A substituição de médicos por máquinas, para algumas tarefas em diagnóstico, pode representar uma quebra de paradigma. "Obviamente, há casos mais complexos na medicina, nos quais talvez nunca seja possível substituir um especialista por um equipamento", comenta Fernando Paulovich, acrescentando que, hoje, as buscas na internet - em sistemas com dados confiáveis - já podem fornecer informações semelhantes àquelas que se obtém na avaliação de um médico. Além disso, Paulovich enfatiza que alguns procedimentos, como ir a um consultório simplesmente para buscar um resultado de exame, já deveriam ser substituídos, uma vez que os dados dos exames podem ser obtidos online ou via e-mail.
Desafios para construir esse futuro
Para os quatro pesquisadores, existem grandes desafios no sentido de desenvolver um sistema de integração capaz de analisar dados de um paciente, obtidos via Big Data, e de transformar essas informações em conhecimento. Para a Maria Cristina Oliveira, os obstáculos a serem enfrentados não são apenas científicos, mas também políticos e sociais. "Acho que os desafios maiores não são exatamente os técnicos, mas sim aqueles em que você precisa fazer com que as pessoas aceitem mudanças e cheguem em um consenso para viabilizar o uso desse tipo de sistema de integração de tecnologias e dados".
Para Osvaldo Novais de Oliveira Junior, a medicina já tem passado por transformações ao longo dos últimos anos. Atualmente, médicos têm suporte tecnológico que não existia há trinta ou quarenta anos. "Hoje a atuação de um profissional da saúde é muito diferente, porque em geral ele não emite uma opinião antes de analisar resultados de exames.
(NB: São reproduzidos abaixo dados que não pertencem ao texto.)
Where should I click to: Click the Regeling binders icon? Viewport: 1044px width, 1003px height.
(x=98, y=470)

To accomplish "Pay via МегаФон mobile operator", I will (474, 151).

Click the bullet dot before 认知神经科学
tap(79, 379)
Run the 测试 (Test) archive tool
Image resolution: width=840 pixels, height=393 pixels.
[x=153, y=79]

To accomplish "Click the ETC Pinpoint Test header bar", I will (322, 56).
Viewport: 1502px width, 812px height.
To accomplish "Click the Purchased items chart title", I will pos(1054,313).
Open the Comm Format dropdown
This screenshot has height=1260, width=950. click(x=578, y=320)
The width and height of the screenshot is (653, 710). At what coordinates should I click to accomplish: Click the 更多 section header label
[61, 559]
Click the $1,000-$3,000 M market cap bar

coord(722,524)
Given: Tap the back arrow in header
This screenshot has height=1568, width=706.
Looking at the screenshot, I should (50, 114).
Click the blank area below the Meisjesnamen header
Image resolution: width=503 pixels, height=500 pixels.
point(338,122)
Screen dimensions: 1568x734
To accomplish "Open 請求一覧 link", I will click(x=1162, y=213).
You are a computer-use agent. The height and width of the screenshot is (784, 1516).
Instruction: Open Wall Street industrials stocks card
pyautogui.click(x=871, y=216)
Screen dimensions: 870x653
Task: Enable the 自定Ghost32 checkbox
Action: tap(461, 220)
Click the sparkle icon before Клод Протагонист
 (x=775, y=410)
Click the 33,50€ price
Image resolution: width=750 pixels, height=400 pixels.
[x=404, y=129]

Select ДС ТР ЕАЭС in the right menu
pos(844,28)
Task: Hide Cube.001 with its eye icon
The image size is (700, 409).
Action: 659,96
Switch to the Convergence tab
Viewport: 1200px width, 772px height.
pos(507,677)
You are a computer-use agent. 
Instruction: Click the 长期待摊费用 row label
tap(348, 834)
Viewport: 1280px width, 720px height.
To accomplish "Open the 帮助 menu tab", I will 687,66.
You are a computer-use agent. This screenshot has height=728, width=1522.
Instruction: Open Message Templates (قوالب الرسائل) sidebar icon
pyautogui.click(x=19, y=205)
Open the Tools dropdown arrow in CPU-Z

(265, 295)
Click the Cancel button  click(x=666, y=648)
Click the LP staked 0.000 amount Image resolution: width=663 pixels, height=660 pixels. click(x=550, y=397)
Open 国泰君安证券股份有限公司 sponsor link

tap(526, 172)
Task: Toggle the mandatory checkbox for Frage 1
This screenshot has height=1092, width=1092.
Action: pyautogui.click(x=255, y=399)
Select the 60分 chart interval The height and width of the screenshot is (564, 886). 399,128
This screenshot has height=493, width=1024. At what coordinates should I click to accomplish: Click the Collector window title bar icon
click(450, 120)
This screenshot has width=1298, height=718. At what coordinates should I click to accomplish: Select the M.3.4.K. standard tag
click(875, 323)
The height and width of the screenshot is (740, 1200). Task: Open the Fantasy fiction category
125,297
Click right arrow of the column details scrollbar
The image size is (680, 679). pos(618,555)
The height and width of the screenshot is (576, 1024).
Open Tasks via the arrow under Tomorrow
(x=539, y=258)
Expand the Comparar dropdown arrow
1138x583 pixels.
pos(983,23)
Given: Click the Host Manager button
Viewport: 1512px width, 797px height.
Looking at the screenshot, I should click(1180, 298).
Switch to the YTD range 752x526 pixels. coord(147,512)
Então, de certa forma, essa mudança já está ocorrendo", diz o docente do IFSC, complementando que essa possível futura transformação exigirá que os profissionais da área médica aprendam a lidar cada vez mais com novas tecnologias.
No que concerne a outras ações dos autores do artigo e de seus grupos de pesquisa, José Fernando já mantém colaboração com o Instituto do Coração do Hospital das Clínicas da Faculdade de Medicina da USP (InCor/HC/FM/USP), a fim de analisar as dificuldades dos especialistas do InCor no armazenamento e processamento de dados de pacientes. Osvaldo, Fernando e Maria Cristina têm atuado conjuntamente em técnicas de visualização de informação para melhorar o desempenho de biossensores para análises clínicas de doenças tropicais e câncer - neste último caso, em parceria com o Hospital de Câncer de Barretos.
Além disso, há outras sugestões no artigo publicado na revista Nanomedicine para implementação futura, que talvez possam impactar positivamente os sistemas de saúde nacional e internacional. Um desejo dos entrevistados é aproximar grupos de pesquisadores no Brasil que estejam se dedicando aos diversos tópicos – de computação, medicina, física, química, biologia, ciência dos materiais, farmácia –, para ações concertadas que levem ao desenvolvimento de sistemas de diagnóstico assistidos por computador.
Segundo Osvaldo Novais de Oliveira Junior, as propostas apresentadas no artigo podem abrir caminhos para pesquisas que não tenham relação só com a medicina. Os mesmos conceitos preconizados no artigo podem ser usados para desenvolver sistemas aplicados na predição de poluição, no monitoramento do uso de armas químicas e biológicas e até de eventuais ataques terroristas.
*O aprendizado de máquina é uma área da computação que aborda o desenvolvimento de técnicas que, baseadas em treinamento, podem exercer determinadas tarefas.